Am Donnerstag 02 April 2009 02:45:29 schrieb Michael P Mossey:

What if I have a list xs, and I want to remove one item and replace it with another? The item to remove can be detected by a predicate function. The order of the items doesn't matter. How about this:

From the description, I'd rather have expected something like replaceItem :: (a -> Bool) -> a -> [a] -> [a] replaceItem p new (x:xs) | p x = new : xs -- or new : replaceItem p new xs | otherwise = x : replaceItem p new xs replaceItem _ _ [] = [] which could also be nicely written as replaceItem p new xs = case break p xs of (front,_:back) -> front ++ new : back _ -> xs the multiple replace: map (\x -> if p x then new else x) xs

replaceItem :: (a -> Bool) -> a -> [a] -> [a] replaceItem p new xs = new : snd (partition p xs)

This could also be written as replaceItem p new xs = new : filter (not . p) xs

This will actually replace all items that match the predicate with one copy of 'new'. It will also prepend 'new' even if no items match the predicate.

For another challenge, can someone explain to me how to write this in point-free style?

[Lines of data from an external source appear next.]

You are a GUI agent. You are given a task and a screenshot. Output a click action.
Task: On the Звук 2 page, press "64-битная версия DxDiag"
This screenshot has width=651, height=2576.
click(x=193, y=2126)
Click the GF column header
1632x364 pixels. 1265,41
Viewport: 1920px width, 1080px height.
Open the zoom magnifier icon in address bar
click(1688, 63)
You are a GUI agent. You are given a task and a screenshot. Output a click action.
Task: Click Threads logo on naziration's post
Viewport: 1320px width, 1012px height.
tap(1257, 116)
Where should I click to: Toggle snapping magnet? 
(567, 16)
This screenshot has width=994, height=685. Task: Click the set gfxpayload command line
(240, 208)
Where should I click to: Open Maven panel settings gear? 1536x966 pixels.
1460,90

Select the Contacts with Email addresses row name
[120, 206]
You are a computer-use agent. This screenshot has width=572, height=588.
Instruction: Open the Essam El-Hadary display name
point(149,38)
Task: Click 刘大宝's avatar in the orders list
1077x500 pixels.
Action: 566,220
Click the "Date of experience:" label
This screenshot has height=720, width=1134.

replaceItem p new xs = new : snd (partition p xs) rewrite the right hand side as (new :) . snd . (partition p) $ xs Now you can drop the last argument (xs) replaceItem p new = (new :) . snd . partition p To move new to the end, rewrite the right hand side as ((:) new) . (snd . partition p) === (. (snd . partition p)) . (:) $ new Now you can drop the next parameter, new: replaceItem p = (. (snd . partition p)) . (:) To move the predicate p to the end, rewrite the right hand side as (.) (. (snd . partition p)) (:) === flip (.) (:) (. (snd . partition p)) === flip (.) (:) $ flip (.) (snd . partition p) === flip (.) (:) $ flip (.) ((snd .) . partition $ p) === flip (.) (:) . flip (.) $ ((snd .) . partition $ p) === flip (.) (:) . flip (.) . (snd .) . partition $ p Now you can drop the last parameter, p: replaceItem = flip (.) (:) . flip (.) . (.) snd . partition Prelude Data.List> let replaceItem = flip (.) (:) . flip (.) . (.) snd . partition in replaceItem even 7 [1 .. 20] [7,1,3,5,7,9,11,13,15,17,19] But please, don't write your code in that style. Getting rid of xs is fine, dropping new leads to hard to read code. Removing all arguments is sheer obfuscation. There's more to writing pointfree code than being able to, one must also know when to stop.

Thanks, Mike

Cheers, Daniel